**Exercise description:**
Look through the data below for the line with "Task: Click the Daytona Beach label" and the line with "1092x1092 pixels.", then output those two and all lines in between, exactly as written.

**Data listing:**
=-=-=-=-=

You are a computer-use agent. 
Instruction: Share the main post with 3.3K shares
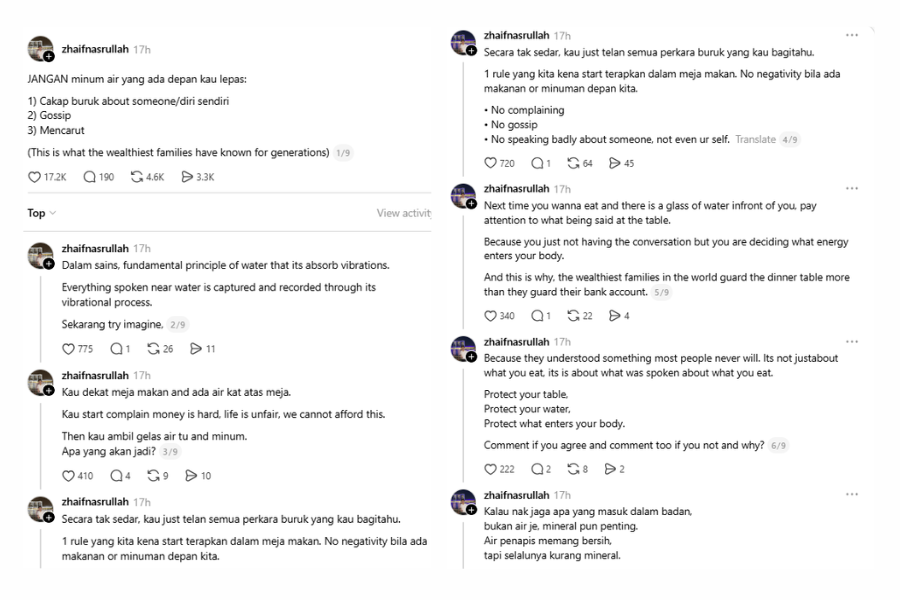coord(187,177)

=-=-=-=-=

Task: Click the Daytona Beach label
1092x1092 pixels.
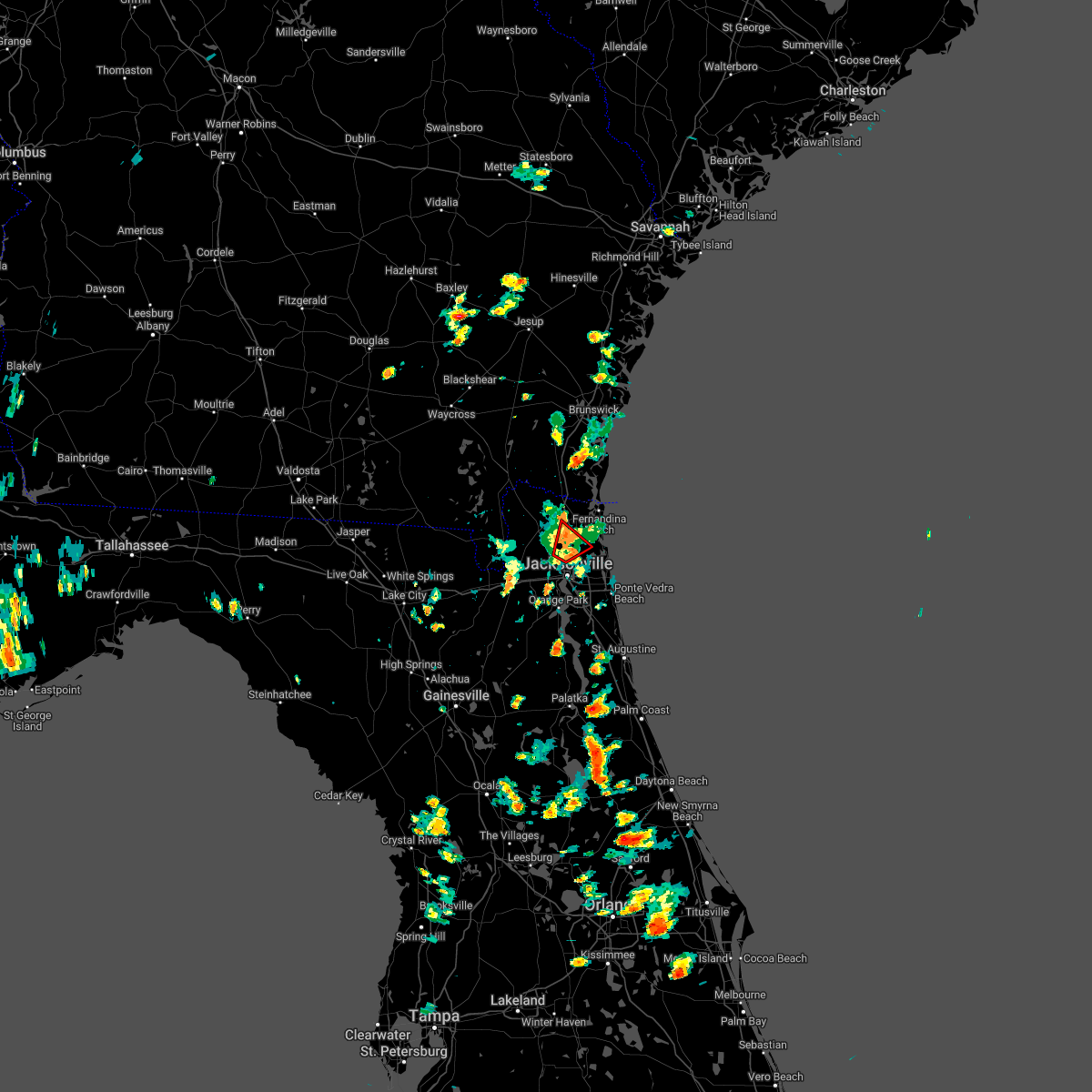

=-=-=-=-=

**Response to this exercise:**
Task: Click the Daytona Beach label
1092x1092 pixels.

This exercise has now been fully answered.